London house prices: Capital homes increasingly unaffordable
Homes in London have become drastically less affordable under the current government, according to a new report published today.
A consumer’s capacity to buy a home in the capital is now 77 per cent worse than it was in 2010, according to the latest Ability to Buy index from the estate agent Hamptons International.
London stands in stark contrast to the rest of the country, where affordability has improved by two per cent over the past five years, according to the index.
Hamptons considers changes in house prices, incomes, interest rates and the cost of living in order to measure so-called “ability to buy”.
Ability to buy in London fell 73 per cent in the past year alone, according to the index. Hamptons International pointed to a 17 per cent increase in house prices, as well as a nine per cent increase in childcare costs and a 1.6 per cent fall in average incomes, to explain the drop in affordability in the capital.
Nationally, the ability to buy slipped by three per cent in 2014, according to the report.

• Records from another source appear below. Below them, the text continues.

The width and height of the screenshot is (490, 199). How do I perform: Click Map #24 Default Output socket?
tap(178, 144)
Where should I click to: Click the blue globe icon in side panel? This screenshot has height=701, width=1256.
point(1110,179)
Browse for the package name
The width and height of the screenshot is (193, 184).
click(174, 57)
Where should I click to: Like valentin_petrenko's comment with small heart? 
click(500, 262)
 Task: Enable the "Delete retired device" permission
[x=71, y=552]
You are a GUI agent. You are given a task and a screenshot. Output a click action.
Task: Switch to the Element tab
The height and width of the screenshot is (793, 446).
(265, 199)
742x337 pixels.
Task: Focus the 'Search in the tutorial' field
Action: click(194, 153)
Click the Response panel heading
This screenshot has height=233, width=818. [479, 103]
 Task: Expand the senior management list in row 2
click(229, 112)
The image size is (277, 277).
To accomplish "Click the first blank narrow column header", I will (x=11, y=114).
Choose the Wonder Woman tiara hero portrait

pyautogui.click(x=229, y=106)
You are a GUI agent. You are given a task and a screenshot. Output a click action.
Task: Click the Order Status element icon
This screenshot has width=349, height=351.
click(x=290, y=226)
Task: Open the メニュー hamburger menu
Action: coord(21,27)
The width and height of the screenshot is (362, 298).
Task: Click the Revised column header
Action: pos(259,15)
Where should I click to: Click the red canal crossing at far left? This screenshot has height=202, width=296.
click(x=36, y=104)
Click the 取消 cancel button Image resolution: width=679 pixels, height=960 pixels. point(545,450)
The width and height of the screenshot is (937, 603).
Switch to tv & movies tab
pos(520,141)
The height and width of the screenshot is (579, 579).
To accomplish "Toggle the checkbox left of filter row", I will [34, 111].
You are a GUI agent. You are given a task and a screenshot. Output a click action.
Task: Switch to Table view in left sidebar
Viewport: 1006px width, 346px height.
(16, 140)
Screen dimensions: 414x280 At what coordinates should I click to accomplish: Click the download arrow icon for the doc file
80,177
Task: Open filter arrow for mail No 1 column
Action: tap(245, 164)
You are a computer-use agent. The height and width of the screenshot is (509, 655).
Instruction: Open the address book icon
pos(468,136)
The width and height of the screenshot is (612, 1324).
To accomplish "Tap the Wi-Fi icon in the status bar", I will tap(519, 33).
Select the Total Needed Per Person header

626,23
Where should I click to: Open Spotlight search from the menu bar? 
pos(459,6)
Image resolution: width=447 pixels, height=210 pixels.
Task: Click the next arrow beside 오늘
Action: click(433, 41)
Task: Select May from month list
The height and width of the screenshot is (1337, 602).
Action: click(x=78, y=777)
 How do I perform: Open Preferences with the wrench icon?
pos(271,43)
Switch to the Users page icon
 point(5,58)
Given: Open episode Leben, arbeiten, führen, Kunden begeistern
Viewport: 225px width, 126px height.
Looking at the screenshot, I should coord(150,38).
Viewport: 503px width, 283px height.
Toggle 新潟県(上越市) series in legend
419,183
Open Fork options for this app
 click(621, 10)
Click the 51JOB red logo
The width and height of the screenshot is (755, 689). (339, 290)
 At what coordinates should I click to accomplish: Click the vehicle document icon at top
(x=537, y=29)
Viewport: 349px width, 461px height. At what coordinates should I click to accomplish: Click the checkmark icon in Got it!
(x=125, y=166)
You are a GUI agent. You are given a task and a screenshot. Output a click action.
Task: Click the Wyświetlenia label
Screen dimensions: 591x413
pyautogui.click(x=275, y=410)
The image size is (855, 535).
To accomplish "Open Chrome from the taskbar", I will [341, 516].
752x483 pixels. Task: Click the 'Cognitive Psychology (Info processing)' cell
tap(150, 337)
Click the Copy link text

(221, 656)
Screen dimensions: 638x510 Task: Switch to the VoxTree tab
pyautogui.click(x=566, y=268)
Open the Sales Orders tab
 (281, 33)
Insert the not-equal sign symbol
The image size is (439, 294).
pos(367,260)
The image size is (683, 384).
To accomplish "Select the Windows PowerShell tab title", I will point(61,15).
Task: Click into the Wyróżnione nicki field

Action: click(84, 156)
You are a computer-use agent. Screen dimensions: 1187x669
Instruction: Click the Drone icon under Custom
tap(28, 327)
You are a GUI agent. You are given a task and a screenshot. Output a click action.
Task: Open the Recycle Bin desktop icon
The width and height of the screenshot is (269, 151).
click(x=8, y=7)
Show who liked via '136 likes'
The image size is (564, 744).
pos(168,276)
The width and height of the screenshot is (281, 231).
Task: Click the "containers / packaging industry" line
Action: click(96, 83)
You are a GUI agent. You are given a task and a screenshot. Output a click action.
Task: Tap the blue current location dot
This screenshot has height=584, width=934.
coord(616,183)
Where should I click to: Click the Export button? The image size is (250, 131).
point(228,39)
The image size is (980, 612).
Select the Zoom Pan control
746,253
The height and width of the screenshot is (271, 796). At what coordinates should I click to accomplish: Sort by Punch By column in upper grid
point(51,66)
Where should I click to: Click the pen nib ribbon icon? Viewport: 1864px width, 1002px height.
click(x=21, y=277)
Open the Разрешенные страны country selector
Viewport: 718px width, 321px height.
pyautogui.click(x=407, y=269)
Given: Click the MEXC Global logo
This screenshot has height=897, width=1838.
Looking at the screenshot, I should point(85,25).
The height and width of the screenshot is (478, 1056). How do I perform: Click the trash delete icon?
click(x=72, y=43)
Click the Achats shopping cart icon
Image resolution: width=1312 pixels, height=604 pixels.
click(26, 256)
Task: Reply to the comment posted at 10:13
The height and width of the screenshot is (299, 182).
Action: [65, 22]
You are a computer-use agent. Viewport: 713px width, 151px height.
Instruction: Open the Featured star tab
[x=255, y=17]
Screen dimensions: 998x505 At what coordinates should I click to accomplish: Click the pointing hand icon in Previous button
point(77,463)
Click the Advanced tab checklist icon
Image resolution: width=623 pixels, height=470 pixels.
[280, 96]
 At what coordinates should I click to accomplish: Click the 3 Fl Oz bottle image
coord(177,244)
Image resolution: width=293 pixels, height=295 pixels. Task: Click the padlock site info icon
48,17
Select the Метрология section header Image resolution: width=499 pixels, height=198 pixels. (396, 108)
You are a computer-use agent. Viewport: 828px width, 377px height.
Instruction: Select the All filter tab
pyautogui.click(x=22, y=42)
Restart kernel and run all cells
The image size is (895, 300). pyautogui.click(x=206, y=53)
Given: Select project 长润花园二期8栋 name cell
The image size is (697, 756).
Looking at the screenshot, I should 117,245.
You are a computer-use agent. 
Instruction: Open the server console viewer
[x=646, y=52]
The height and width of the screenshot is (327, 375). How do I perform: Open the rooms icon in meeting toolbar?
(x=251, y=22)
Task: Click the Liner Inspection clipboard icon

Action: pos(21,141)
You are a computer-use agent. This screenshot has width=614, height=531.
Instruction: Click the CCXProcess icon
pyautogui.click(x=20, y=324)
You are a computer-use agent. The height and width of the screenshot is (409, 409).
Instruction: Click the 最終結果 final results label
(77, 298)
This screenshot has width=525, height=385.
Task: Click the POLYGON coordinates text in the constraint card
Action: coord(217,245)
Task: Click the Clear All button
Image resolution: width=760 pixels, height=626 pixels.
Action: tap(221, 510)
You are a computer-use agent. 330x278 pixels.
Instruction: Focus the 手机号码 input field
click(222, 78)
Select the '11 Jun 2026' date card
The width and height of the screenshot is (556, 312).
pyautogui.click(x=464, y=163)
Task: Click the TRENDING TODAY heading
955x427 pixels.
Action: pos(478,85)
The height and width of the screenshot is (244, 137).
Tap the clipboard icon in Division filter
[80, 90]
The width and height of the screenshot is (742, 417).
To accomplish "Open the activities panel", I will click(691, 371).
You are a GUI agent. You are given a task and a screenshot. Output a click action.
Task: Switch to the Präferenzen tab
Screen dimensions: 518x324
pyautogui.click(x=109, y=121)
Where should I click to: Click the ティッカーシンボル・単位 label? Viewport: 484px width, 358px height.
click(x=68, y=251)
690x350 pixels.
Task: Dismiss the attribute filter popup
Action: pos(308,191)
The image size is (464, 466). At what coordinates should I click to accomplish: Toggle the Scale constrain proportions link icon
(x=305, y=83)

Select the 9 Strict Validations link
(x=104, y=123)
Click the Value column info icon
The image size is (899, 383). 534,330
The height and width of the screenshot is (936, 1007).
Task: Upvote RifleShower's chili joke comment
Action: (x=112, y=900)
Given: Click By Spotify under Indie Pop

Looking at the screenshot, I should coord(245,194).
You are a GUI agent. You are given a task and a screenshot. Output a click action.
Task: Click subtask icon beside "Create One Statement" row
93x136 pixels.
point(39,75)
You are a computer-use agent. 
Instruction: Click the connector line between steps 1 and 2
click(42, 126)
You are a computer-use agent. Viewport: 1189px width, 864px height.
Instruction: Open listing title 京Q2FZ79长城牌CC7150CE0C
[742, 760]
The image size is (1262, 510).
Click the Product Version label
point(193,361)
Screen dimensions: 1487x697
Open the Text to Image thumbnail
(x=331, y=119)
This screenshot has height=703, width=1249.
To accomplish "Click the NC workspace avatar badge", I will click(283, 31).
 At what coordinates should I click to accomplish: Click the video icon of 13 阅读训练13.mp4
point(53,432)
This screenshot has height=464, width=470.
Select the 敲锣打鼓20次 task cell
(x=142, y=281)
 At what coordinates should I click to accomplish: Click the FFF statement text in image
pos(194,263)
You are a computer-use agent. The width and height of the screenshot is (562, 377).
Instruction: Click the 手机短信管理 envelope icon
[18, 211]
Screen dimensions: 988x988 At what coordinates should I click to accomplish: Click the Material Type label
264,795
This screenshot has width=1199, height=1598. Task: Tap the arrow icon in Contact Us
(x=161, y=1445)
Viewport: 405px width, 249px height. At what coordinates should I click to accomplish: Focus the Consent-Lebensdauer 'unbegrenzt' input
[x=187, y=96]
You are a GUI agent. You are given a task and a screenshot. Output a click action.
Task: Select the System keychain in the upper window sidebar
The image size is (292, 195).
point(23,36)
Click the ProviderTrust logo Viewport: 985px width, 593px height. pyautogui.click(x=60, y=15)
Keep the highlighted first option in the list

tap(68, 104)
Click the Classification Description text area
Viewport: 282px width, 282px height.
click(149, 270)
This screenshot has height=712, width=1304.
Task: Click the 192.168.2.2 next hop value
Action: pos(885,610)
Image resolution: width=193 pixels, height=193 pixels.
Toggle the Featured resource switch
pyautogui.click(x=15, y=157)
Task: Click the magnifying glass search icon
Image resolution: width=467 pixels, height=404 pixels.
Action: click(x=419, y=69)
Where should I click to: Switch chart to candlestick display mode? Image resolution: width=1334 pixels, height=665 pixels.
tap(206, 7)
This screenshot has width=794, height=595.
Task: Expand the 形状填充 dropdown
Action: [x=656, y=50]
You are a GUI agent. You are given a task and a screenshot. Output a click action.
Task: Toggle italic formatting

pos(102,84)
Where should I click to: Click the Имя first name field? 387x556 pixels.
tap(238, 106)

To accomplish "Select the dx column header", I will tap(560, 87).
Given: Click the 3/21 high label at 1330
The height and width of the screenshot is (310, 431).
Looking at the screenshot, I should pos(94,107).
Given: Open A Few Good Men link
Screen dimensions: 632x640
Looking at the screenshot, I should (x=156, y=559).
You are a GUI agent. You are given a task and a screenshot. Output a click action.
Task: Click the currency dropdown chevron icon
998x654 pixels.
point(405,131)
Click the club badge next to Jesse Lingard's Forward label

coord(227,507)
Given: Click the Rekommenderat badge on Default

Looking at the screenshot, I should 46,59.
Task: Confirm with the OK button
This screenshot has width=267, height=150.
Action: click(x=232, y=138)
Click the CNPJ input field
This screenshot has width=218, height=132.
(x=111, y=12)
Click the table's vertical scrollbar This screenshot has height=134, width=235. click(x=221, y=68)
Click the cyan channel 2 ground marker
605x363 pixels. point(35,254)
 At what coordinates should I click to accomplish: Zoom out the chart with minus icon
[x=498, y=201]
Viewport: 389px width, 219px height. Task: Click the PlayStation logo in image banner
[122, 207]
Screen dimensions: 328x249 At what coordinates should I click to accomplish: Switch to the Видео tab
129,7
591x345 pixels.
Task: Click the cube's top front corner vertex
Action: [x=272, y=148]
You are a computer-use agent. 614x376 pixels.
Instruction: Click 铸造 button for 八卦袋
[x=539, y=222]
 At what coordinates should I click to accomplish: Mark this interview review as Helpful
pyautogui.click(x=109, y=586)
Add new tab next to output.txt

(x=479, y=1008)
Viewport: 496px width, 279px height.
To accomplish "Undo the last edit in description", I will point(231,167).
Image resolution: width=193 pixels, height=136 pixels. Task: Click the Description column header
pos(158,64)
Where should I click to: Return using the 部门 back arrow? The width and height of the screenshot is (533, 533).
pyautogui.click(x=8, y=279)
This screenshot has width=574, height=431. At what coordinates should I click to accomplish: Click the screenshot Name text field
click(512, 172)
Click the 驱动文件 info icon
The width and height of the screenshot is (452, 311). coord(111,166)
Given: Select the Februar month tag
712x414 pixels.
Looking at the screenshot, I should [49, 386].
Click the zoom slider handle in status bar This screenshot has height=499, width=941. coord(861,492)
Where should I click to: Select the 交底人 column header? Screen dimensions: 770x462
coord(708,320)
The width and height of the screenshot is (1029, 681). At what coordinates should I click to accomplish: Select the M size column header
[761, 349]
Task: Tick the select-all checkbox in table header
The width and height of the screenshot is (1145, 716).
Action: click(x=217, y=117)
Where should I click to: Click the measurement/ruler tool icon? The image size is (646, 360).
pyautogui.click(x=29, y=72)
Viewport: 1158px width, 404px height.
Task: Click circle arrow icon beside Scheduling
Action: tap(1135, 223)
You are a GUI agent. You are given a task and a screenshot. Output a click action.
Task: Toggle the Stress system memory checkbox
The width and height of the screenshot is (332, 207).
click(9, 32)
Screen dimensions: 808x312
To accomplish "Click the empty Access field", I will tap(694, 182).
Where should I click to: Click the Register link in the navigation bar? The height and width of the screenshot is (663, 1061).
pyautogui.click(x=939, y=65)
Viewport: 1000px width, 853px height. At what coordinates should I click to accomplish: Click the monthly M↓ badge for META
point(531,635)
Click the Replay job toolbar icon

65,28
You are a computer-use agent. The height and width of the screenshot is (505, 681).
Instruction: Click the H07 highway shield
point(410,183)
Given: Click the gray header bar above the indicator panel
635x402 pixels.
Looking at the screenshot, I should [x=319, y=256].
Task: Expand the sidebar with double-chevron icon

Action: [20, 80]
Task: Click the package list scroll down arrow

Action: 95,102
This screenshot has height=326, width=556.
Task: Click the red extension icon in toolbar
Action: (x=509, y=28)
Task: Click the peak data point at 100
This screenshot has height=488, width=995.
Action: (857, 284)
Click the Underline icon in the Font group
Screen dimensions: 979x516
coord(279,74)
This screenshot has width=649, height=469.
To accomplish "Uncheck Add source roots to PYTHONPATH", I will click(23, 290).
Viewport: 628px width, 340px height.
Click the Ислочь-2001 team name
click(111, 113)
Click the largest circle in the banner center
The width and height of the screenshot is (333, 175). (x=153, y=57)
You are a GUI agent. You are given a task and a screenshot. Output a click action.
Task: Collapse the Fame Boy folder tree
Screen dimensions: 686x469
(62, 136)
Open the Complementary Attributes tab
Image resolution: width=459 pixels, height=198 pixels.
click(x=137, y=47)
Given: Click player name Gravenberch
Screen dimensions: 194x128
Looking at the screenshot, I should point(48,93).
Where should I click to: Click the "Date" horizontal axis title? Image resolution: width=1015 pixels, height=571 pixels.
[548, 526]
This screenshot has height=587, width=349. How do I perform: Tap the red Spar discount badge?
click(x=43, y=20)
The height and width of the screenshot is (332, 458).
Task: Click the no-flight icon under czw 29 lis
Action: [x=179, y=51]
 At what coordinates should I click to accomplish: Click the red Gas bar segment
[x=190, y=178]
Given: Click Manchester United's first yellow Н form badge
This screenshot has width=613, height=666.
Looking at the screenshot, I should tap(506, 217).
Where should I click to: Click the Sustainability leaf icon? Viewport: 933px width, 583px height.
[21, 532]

Fionnuala Earley, residential researcher director at Hamptons International, cited a variety of factors to explain the changes.
“Despite some of the lowest mortgage rates on record, falling food and oil prices and some increase in wages, ability to buy is worse than this time last year,” she said. “This is largely a result of house price growth outperforming incomes. But for working families with children, the growing costs of childcare eats into the amount of money left at the end of the month to service a mortgage.”